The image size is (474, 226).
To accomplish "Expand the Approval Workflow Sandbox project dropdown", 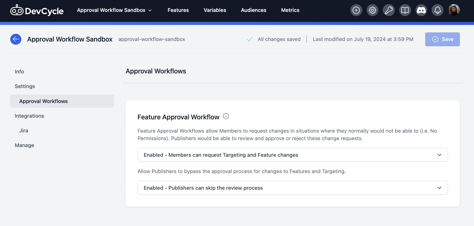I will [x=114, y=10].
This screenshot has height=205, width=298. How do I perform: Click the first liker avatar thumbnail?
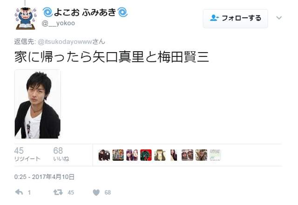coord(104,155)
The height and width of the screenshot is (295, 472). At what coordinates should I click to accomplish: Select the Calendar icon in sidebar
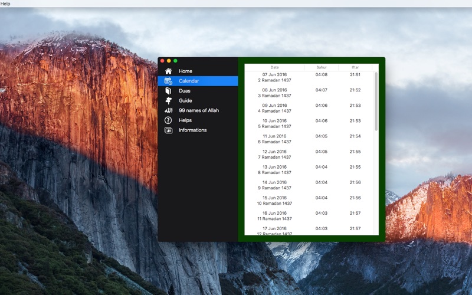[x=168, y=81]
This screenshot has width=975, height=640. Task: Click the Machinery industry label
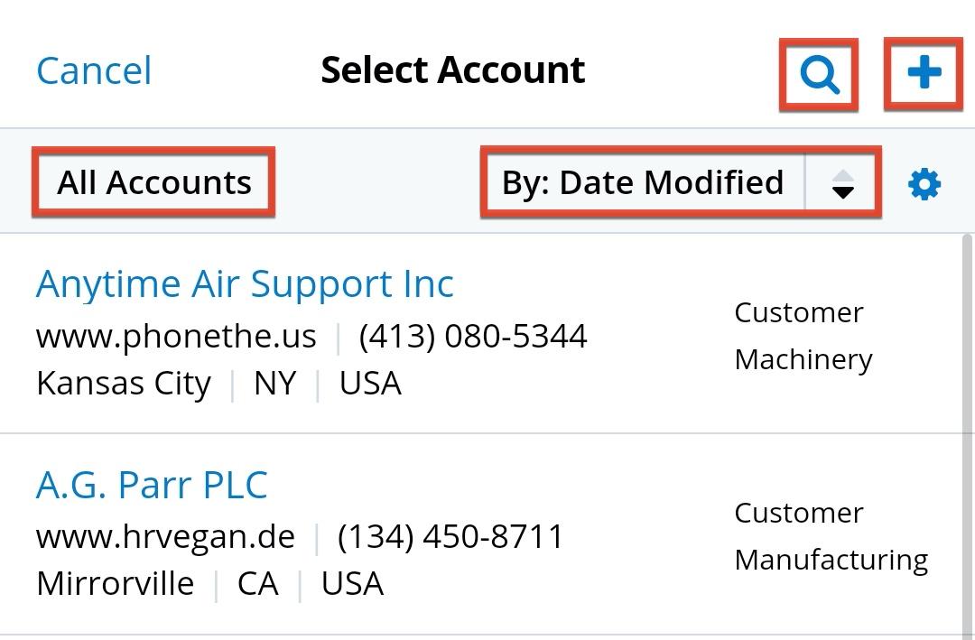pyautogui.click(x=803, y=358)
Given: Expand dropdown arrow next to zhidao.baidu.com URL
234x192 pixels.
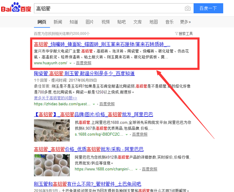Looking at the screenshot, I should [x=94, y=104].
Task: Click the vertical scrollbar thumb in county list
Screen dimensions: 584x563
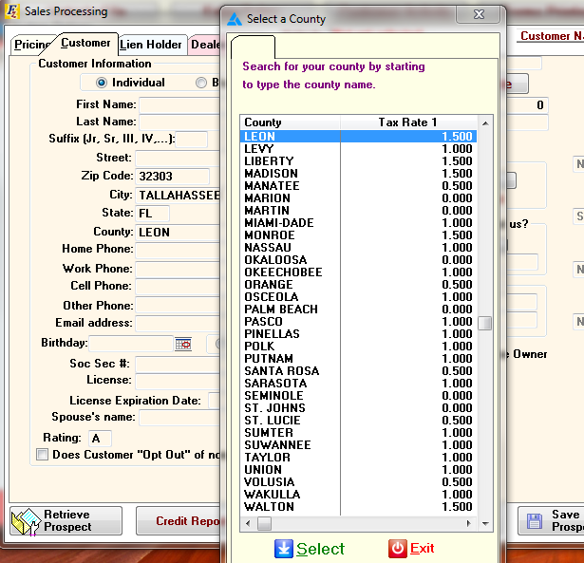Action: coord(484,323)

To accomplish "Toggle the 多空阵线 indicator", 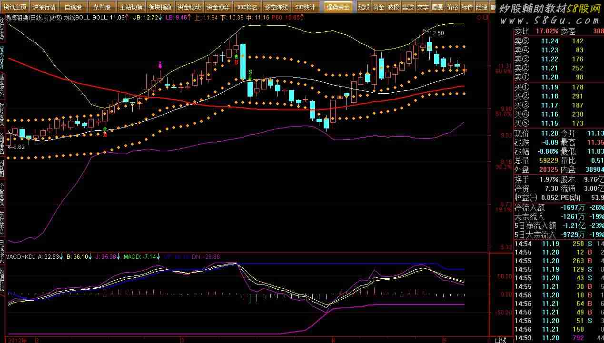I will pyautogui.click(x=276, y=7).
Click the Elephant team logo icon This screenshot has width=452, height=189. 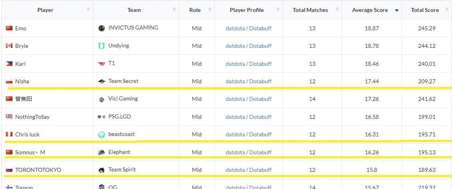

◇ ◇ ◇ ◇ ◇ ◇ ◇

■ TASK REQUIREMENTS ■
Using the entries above, transcribe every line from the line containing "The height and" through the line containing "Given: Expand dropdown". Do not copy pictures.

■ SOLVED EXERCISE ■
The height and width of the screenshot is (295, 472). At what coordinates should I click to accomplish: Select the Calendar icon in sidebar
[x=168, y=81]
This screenshot has width=975, height=640. Task: Click the Machinery industry label
pyautogui.click(x=803, y=358)
Given: Expand dropdown arrow next to zhidao.baidu.com URL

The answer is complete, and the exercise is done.